**What is required:** Report how many lines in the following entries contain "magnifier". Nothing else should be given.

**Recorded information:**
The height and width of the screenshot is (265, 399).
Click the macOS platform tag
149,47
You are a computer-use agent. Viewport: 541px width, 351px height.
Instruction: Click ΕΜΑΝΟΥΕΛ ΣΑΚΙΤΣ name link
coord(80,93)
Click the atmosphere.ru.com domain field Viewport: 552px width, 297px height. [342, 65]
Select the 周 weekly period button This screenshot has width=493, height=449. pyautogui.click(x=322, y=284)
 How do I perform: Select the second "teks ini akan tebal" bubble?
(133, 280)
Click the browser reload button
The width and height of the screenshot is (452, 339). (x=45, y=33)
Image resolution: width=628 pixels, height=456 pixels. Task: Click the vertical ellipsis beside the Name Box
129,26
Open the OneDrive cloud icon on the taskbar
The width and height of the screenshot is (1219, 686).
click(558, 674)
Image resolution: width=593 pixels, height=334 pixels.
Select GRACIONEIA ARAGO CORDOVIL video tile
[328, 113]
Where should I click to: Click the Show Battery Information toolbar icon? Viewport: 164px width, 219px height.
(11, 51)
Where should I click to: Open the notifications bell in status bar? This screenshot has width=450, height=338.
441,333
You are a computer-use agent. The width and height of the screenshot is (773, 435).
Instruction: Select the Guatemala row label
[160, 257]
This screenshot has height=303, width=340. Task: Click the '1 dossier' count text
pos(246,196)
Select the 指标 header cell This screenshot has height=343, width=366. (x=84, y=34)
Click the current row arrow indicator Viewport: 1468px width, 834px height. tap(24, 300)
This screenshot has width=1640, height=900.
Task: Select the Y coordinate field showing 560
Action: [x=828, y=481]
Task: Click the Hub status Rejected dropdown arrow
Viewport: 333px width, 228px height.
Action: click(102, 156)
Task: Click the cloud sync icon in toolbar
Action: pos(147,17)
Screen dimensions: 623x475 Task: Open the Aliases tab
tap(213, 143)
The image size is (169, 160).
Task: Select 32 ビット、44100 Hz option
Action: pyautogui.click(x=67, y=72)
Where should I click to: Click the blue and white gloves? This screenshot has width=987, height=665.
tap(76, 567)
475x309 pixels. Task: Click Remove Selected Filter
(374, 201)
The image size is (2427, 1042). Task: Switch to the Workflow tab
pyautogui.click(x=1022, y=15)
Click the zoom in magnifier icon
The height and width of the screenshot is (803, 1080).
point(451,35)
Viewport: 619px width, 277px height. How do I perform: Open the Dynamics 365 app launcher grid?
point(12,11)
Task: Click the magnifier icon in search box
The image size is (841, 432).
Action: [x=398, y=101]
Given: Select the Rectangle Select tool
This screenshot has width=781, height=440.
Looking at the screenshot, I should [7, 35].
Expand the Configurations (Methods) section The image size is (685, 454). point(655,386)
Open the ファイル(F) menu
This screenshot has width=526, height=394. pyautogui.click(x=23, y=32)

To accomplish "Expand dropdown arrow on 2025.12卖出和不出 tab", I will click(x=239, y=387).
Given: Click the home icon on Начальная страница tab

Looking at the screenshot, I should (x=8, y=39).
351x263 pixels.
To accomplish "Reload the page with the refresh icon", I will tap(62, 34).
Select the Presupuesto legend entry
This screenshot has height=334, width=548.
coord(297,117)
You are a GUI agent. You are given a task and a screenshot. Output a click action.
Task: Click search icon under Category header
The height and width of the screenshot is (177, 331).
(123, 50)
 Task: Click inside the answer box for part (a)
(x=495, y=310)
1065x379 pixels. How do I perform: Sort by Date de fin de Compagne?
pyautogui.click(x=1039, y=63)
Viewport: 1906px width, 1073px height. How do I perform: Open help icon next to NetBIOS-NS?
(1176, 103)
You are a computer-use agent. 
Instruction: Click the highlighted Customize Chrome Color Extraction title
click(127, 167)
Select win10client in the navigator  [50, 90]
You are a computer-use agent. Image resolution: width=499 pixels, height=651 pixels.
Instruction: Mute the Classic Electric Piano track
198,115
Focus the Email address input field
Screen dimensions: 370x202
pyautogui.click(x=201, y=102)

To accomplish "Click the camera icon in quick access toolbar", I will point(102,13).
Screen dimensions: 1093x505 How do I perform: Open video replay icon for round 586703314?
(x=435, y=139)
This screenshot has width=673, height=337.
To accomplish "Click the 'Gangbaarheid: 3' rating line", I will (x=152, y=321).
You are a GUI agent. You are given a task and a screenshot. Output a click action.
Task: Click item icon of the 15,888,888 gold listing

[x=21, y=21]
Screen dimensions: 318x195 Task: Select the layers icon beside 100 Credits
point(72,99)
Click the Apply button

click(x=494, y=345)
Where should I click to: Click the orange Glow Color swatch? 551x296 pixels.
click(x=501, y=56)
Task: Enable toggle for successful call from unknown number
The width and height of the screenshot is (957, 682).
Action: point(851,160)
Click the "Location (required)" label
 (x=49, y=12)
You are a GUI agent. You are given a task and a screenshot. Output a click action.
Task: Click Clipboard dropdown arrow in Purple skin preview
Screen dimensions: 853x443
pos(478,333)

**Written answer:** 2